Buying Guide: What to Look For
Grade & Dimensions – Always double-check specs
Shape & Magnetization – Axial, diametric, or radial
Coating Type – Based on your application environment
Customizing N35 Magnets for Specific Use Cases
Shapes – Discs, rings, blocks, arcs
Custom Magnetization – Multi-pole, radial, or segment-based
Integrated Assembly – Embedded into plastic or metal housings
Storage and Maintenance Tips
Keep Away from Heat
Use Dry, Cool Storage
Avoid Mechanical Shocks
Recycling and Environmental Concerns
Can N35 Magnets Be Recycled?
Yes — specialized facilities can recover rare earth elements.
Responsible Disposal
Don’t toss in general waste. Partner with recycling vendors or manufacturers offering take-back programs.
Case Studies and Real-Life Use Examples
N35 in Electric Vehicles
Used in motor control units and sensor arrays.
N35 in Automation Equipment
Keeps robotic arms in place and secures tooling quickly and reliably.

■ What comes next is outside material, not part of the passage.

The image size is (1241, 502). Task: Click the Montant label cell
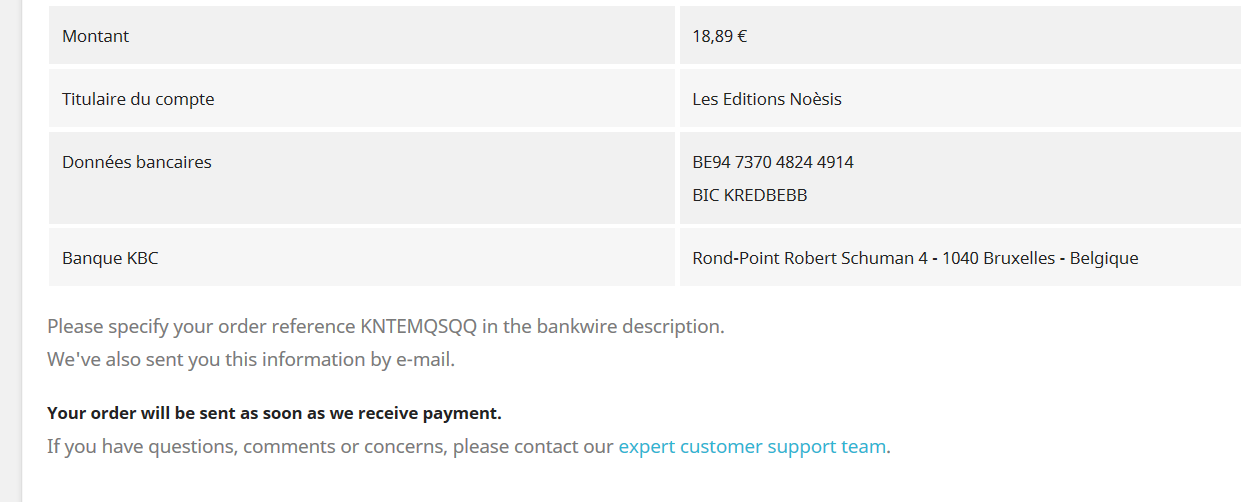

N35 magnets are an excellent entry point for industries looking for cost-effective magnetic power. They may not be the strongest neodymium option, but they pack a punch far beyond traditional magnet types. With innovative applications, coatings, and care, they can become a long-term asset in your operations.
FAQs
1. Can N35 magnets damage electronics?
Yes, they generate strong fields that can disrupt sensitive electronics. Keep them at a safe distance.
2. Are N35 magnets safe for medical use?
Only if properly coated and used in compliance with medical device standards.

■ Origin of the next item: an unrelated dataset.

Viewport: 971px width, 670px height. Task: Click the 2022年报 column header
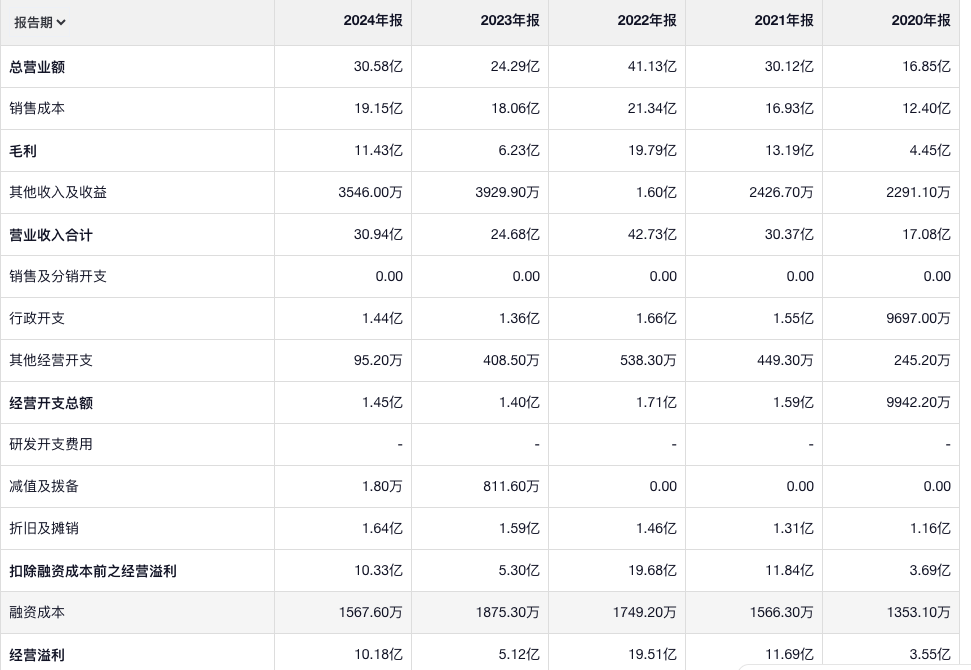coord(647,20)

3. How long do N35 magnets last?
With proper care and environment, they can retain magnetism for decades.
4. What is the difference between N35 and ceramic magnets?
N35 magnets are 10x stronger than typical ceramic magnets of the same size.
5. Where can I buy N35 magnets in bulk?
Check industrial magnet suppliers or manufacturers specializing in neodymium products with customization options.